Activity
Up to and including the line with "Donors (948, 13)", copy the records below exactly from their first line.

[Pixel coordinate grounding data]
▶
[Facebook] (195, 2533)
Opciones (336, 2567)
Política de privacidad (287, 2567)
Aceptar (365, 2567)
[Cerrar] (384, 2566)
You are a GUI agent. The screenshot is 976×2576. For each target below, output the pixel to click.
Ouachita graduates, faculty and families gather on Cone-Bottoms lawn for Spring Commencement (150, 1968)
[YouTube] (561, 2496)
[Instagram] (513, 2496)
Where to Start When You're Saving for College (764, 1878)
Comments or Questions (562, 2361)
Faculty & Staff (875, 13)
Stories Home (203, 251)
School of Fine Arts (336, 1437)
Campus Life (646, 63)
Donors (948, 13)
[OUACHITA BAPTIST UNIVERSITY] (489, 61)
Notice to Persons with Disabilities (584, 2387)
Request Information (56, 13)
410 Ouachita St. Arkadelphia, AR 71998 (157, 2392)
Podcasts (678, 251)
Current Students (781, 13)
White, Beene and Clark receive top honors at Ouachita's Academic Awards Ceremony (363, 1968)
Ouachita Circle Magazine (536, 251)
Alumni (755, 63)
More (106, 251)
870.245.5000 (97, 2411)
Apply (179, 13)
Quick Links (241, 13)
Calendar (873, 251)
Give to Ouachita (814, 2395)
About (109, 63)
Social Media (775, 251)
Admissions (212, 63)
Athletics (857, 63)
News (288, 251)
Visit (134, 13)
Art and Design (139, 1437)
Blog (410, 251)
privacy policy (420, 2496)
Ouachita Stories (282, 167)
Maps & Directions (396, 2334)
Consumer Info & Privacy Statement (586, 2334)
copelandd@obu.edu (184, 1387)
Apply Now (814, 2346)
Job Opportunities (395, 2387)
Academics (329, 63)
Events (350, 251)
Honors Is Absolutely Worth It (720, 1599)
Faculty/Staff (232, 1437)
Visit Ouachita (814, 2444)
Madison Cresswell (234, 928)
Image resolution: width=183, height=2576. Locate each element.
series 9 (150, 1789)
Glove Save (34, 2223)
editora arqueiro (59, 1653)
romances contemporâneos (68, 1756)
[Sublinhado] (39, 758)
◀
Response to the task
[Facebook] (195, 2533)
Opciones (336, 2567)
Política de privacidad (287, 2567)
Aceptar (365, 2567)
[Cerrar] (384, 2566)
You are a GUI agent. The screenshot is 976×2576. For each target below, output the pixel to click.
Ouachita graduates, faculty and families gather on Cone-Bottoms lawn for Spring Commencement (150, 1968)
[YouTube] (561, 2496)
[Instagram] (513, 2496)
Where to Start When You're Saving for College (764, 1878)
Comments or Questions (562, 2361)
Faculty & Staff (875, 13)
Stories Home (203, 251)
School of Fine Arts (336, 1437)
Campus Life (646, 63)
Donors (948, 13)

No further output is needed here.